Submissions made by the appellants are summarized as
under:
(I) The appellants have challenged the impugned order
mainly on the grounds of violation of articles 14, 21 and 311 of
the Constitution and the breach of the principles of natural
justice.
(II) Some of the appellants have submitted that they had
completed 3 years probation and according to Rule 23 of the
1976 Rules they were deemed to have been confirmed in their
services and their services could not be terminated without
holding regular enquiry in accordance with the Punjab Civil
Services (Punishment and Appeal) Rules, 1970 (for short, ’the
1970 Rules’) read with Article 311 of the Constitution of India
and, in any case, Rule 23 could not have been invoked for
dispensing with their services because their work, conduct
and performance had remained satisfactory during the period
of probation.
(III) The appellants have also submitted that both the
Vigilance Bureau and the Chief Secretary had decided the
issue of mass dismissal orders in less than 24 hours without
proper application of mind. It was also submitted that the
Screening Committee of 2004 showed that an exercise
separating tainted from the non-tainted candidates could be
done in two or three months. It was submitted that the
decision of mass dismissal was passed on insufficient material
and without application of mind.
(IV) Some of the appellants have submitted that their
academic records are very good and they were selected to PCS
(Executive Branch) and/or Allied Services and PCS (Judicial
Branch) on the basis of their academic records and their good
performance in the examinations held and they have nothing
to do with the illegalities, irregularities committed by R.S.

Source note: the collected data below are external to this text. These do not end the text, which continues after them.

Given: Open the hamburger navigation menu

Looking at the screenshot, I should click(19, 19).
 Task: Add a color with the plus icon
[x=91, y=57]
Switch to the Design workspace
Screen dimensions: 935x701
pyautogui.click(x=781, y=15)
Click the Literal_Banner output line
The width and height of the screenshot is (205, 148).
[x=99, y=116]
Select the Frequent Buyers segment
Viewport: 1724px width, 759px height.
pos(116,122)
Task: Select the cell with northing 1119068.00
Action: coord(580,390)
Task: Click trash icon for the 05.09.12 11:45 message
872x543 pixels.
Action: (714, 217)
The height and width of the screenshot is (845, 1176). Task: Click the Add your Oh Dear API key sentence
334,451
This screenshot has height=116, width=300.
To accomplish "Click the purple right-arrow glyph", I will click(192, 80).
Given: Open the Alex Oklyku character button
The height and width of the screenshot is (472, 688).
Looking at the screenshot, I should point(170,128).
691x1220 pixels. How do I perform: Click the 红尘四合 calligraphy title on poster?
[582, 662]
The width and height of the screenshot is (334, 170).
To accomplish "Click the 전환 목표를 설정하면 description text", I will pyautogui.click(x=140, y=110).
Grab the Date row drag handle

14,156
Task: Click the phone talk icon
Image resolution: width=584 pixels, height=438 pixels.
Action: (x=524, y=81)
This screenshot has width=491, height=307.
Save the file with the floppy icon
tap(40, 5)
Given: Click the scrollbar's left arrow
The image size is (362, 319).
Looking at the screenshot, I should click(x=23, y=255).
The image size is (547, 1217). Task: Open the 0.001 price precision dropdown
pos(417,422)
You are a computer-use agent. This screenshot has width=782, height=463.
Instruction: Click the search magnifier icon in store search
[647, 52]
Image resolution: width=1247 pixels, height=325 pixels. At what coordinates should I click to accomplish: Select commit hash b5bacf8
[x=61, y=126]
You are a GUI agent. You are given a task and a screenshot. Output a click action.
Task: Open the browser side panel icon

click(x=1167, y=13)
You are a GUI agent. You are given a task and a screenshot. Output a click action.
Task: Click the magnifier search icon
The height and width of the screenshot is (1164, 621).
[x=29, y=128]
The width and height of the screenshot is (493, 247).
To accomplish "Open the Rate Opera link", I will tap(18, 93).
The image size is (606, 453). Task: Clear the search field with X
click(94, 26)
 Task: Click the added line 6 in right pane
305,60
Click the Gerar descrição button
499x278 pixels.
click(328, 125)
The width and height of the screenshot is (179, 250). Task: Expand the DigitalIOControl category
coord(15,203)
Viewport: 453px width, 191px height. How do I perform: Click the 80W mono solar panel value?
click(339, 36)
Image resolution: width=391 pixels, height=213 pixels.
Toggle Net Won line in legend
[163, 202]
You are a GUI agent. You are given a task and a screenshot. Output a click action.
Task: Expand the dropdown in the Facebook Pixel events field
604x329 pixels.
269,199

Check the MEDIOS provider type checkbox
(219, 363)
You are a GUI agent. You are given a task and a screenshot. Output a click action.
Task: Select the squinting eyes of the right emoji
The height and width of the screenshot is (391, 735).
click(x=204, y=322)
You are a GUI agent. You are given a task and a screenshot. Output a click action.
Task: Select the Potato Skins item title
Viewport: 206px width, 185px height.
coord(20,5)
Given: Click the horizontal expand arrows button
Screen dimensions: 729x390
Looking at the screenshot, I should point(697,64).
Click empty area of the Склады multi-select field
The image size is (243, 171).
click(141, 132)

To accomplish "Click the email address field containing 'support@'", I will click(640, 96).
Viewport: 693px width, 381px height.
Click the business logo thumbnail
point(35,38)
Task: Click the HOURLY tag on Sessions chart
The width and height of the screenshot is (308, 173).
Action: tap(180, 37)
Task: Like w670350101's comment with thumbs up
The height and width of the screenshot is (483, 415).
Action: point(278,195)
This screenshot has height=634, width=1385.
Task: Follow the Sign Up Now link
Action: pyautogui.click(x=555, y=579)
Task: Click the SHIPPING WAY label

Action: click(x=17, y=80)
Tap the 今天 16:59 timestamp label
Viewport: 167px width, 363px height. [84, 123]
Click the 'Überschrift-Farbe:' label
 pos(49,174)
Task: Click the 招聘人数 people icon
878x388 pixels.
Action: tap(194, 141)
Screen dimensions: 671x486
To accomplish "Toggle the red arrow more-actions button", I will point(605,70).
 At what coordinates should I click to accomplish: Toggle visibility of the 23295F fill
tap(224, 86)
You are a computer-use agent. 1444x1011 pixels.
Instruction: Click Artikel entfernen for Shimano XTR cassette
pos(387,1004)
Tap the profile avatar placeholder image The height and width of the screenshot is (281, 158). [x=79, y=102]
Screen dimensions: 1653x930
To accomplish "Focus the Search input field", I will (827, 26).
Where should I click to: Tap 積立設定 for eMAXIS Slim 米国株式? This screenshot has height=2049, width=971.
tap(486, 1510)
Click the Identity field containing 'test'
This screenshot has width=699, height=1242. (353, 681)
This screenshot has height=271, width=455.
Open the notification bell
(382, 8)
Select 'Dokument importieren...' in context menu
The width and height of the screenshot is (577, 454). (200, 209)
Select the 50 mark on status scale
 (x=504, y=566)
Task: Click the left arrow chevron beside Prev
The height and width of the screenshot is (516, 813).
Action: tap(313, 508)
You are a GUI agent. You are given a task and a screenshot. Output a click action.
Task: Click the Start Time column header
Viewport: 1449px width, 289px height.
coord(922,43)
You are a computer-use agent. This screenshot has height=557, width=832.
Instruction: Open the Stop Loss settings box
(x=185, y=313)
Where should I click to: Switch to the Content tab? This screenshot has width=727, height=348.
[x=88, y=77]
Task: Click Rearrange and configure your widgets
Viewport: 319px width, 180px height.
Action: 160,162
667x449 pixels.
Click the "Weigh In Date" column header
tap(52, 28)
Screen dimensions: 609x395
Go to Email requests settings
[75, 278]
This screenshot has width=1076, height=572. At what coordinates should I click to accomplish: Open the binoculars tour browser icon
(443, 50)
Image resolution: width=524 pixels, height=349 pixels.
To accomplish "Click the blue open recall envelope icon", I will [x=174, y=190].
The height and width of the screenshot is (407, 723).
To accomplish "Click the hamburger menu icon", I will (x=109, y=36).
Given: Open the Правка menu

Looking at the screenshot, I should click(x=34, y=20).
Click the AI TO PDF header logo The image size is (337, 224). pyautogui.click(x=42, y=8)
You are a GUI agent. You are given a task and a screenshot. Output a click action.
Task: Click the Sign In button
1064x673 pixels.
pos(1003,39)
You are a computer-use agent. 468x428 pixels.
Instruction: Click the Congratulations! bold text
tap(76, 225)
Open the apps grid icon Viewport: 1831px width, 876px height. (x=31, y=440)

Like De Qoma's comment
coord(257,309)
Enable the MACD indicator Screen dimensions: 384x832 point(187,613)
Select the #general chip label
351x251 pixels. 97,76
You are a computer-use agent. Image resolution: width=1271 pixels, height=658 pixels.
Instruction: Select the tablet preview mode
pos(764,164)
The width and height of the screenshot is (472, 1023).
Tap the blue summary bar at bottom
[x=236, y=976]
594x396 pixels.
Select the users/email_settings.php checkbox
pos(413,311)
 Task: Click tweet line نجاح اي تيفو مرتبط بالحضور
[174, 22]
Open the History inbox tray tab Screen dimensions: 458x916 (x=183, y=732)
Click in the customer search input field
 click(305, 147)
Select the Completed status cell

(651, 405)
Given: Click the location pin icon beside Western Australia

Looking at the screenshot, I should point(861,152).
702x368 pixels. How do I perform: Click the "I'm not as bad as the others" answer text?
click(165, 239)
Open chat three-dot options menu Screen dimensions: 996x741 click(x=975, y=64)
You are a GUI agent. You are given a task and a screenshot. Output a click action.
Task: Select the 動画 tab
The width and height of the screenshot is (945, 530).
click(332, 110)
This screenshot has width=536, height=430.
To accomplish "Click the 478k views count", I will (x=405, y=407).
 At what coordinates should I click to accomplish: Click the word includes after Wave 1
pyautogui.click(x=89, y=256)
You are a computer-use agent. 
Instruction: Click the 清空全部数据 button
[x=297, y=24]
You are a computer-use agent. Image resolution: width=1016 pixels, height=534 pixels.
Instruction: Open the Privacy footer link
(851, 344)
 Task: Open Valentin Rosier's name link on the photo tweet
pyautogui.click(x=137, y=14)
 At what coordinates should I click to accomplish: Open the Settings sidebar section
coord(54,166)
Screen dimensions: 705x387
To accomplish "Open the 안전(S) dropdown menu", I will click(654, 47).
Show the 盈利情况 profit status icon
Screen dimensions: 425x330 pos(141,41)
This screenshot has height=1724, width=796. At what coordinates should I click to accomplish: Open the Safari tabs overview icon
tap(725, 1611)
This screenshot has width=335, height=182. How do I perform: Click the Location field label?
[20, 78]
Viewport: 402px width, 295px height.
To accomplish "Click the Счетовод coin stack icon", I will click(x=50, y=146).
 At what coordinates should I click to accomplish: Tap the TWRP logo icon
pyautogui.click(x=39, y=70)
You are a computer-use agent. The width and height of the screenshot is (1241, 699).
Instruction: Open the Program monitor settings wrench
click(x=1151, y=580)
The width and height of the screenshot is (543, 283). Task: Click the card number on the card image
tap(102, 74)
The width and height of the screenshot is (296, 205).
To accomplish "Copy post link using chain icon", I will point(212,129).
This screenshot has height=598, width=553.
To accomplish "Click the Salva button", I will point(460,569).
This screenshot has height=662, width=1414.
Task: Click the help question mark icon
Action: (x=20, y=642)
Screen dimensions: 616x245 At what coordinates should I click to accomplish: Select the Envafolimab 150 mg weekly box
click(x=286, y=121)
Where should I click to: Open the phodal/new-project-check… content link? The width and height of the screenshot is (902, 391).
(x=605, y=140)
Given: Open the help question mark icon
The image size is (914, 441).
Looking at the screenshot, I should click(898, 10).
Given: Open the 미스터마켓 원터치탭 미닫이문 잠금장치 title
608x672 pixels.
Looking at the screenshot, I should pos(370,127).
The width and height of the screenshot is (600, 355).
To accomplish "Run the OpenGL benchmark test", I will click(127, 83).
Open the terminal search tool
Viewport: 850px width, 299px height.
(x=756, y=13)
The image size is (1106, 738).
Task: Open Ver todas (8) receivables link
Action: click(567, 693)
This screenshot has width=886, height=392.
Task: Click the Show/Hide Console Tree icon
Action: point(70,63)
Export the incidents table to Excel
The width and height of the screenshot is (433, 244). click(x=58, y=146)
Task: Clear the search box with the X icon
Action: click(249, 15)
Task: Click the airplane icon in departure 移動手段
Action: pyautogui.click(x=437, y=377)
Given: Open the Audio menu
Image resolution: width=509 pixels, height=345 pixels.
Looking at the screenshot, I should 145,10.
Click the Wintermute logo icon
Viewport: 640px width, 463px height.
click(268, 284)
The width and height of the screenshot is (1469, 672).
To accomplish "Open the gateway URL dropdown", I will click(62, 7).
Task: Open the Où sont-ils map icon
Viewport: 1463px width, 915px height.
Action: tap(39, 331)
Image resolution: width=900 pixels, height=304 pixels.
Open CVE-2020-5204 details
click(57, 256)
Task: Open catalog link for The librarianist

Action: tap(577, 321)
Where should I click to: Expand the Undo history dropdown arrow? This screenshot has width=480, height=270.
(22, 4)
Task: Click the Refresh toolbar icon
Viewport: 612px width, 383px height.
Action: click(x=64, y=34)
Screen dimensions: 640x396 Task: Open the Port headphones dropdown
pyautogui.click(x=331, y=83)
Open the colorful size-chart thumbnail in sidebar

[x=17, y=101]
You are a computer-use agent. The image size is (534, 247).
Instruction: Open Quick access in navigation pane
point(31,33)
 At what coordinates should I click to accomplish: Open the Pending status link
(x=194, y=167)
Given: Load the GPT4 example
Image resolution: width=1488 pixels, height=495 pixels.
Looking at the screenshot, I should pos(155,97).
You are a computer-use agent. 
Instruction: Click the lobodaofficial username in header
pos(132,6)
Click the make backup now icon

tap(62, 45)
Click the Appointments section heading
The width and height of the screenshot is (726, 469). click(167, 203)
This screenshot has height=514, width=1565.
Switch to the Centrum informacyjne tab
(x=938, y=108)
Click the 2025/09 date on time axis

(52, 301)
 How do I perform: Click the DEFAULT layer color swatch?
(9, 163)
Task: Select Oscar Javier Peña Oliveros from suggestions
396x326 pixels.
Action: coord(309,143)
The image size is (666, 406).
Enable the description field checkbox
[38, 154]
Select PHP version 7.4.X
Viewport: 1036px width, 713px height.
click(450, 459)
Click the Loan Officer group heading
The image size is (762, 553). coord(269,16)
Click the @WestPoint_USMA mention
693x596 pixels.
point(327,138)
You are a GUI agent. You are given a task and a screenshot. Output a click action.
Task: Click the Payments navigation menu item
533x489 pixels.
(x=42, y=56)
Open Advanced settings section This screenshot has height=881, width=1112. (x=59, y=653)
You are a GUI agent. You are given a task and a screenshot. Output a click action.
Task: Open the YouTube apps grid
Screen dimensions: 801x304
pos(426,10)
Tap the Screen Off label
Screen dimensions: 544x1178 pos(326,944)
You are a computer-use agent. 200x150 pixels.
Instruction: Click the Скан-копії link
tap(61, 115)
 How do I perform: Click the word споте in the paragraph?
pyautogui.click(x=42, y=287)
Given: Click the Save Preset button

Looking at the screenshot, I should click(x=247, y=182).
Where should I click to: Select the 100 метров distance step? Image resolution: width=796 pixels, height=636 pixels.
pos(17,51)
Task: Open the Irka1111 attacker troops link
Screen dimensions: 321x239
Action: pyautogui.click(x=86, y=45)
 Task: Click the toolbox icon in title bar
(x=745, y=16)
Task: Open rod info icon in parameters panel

Sidhu during his tenure as the Chairman of the Punjab Public
Service Commission and, therefore, their appointments should
not be disturbed.
(V) Those appointed to PCS (Executive Branch) from
Registers A-I, A-II, A-III and ’C’ have averred that they were
selected on the basis of their outstanding service record and
the taint, if any, attached to the selections made for
appointment by the direct recruitment cannot affect their
selections. The candidates belonging to the reserved
categories of Scheduled Castes, Backward Classes, Ex-
servicemen, Freedom Fighters and Handicapped have averred
that they have nothing to do with the selections made by R.S.
Sidhu by taking bribe from the candidates or on account of
"Sifarish" and their services could not have been terminated
on the basis of the reports of the Vigilance Bureau.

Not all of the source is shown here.